#### TASK SET:
[1] Answer the following from the text on star trackers and stacked exposures.
(a) Which two hardware store items are named as needed for a barn door tracker?
(b) What average periodic error per 10 minute cycle is reported for the Skytracker?
(c) For how long has the $350 telescope been pointing with an accuracy of 0.5"?
[2] Reproduce the passage of the text on star trackers and stacked exposures between "Right now, as" and "the naked eye.", inclusive.
[3] Carry the text on star trackers and stacked exposures forward from its last sentence.

#### TEXT:
>>>

Like others said, a tracker is always going to be better than stacking short ones, both in terms of results and the amount of work it takes.

If you want to go for the diy shoe-string budget, build a barn door tracker; all you need is a couple hardware store items like a hinge and some screws, and you can expose for much longer than on a normal tripod.
 
If I used a tracker such as the iOptron Skytracker with long focal lengths such as 300-500mm would that work much better?
The reported PE "Periodic Error" of the gear train of the Skytracker varies between samples, with an average of 80-120" per 10 minute cycle. An acute human eye can easily see 120". Magnify that by your 300 - 500mm lens and there's your problem.

Right now, as I type, my $350 telescope, on my Craig's list telescope mount, has been pointing with an accuracy of 0.5" for the past 2 1/2 hrs . That's just 5 times the diameter of Pluto as seen by the naked eye.
 
Just to answer the initial question.

No - several short exposures does NOT add up to one single longer exposure.

Reason - longer exposures record fainter stars!

By stacking several images noise is reduced - the sky background becomes less noisy - and slightly fainter stars become visible as the noise floor is reduced. But the stack will still ONLY show the stars recorded by the shorter exposure. So not even thousands of very short exposures add up to one single long exposure.

Simply take images with the same setup and stack 30 one second exposures and compare that to 1 single 30 second exposure - the longer exposure will show fainter star regardless of the amount of short exposures stacked - just try and see...

And even 300 or 3000 one second exposures will be inferior to one single 30 second exposure - just try and see...
 
Just to answer the initial question.

No - several short exposures does NOT add up to one single longer exposure.

Reason - longer exposures record fainter stars!

By stacking several images noise is reduced - the sky background becomes less noisy - and slightly fainter stars become visible as the noise floor is reduced. But the stack will still ONLY show the stars recorded by the shorter exposure. So not even thousands of very short exposures add up to one single long exposure.

Simply take images with the same setup and stack 30 one second exposures and compare that to 1 single 30 second exposure - the longer exposure will show fainter star regardless of the amount of short exposures stacked - just try and see...

And even 300 or 3000 one second exposures will be inferior to one single 30 second exposure - just try and see...

<<<

#### COLLECTED MATERIAL:

>>>

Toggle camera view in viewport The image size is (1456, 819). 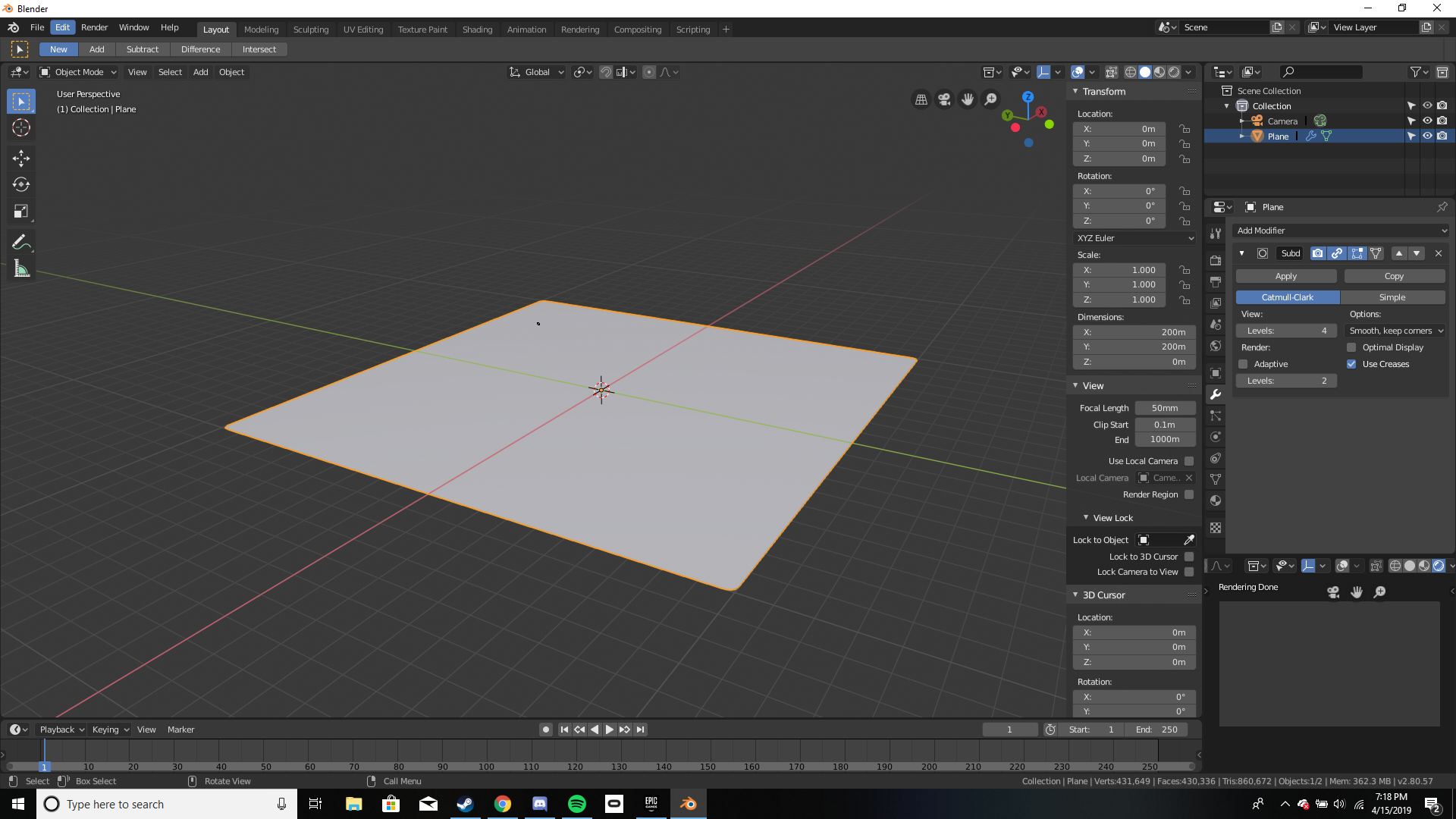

<<<

#### THE ANSWERS:
[1]
(a) A hinge and some screws.
(b) 80-120" per 10 minute cycle.
(c) For the past 2 1/2 hrs.

[2]
Right now, as I type, my $350 telescope, on my Craig's list telescope mount, has been pointing with an accuracy of 0.5" for the past 2 1/2 hrs . That's just 5 times the diameter of Pluto as seen by the naked eye.

[3]
I wholeheartedly agree with this. It's a sad fact that long exposure astrophotography is complex and often very expensive. Without some sort of tracker, your results will be limited by the fact we are sitting on a moving platform (the Earth). You deal with that movement by:
  • Limiting the effects of movement by short exposures, high ISO or short focal lengths
  • Counteracting the movement with a tracker
It is interesting to consider the viewpoint of an observer stationary in space looking at an Earth-bound telescope or camera. If the imaging setup is not on a tracker, the pointing direction is constantly changing. On a tracker the telescope or camera is stationary in space while the Earth turns underneath it.

While some may point to results coming from heroic efforts without tracking, it's a losing endeavor due to the reasons stated above by Trollman. It's best to recognize the limits imposed by the lack of a tracker and do what you can within those limits. As your subject gets smaller and fainter, increased focal length (image scale) and exposure (i.e. tracking, high ISO) becomes more necessary.

With short focal lengths, the jump to tracking is less expensive. For wide field tracked images (i.e. Milky Way) a home-made barn-door tracker or relatively inexpensive commercial tracker can get you well equipped without tremendous expense. For zoomed in shots of a bright object (i.e. Sun or Moon), medium focal lengths with fast optics can have success without tracking, as some of Jack's recent images have shown. But for most galaxies (other than the Andromeda Galaxy) and nebulae some sort of tracker will be required.

As your subject gets faint and small (the vast majority of deep-sky objects), a telescope on an equatorial mount involves a big jump in expense and complexity. Even with expensive equatorial mounts, some sort of guiding (manual or auto-guiding) will be required for long exposures.

These are just the facts faced by all beginning astrophotographers. There's no free ride. Yet even getting a camera well-suited for wide field astrophotography is not inexpensive.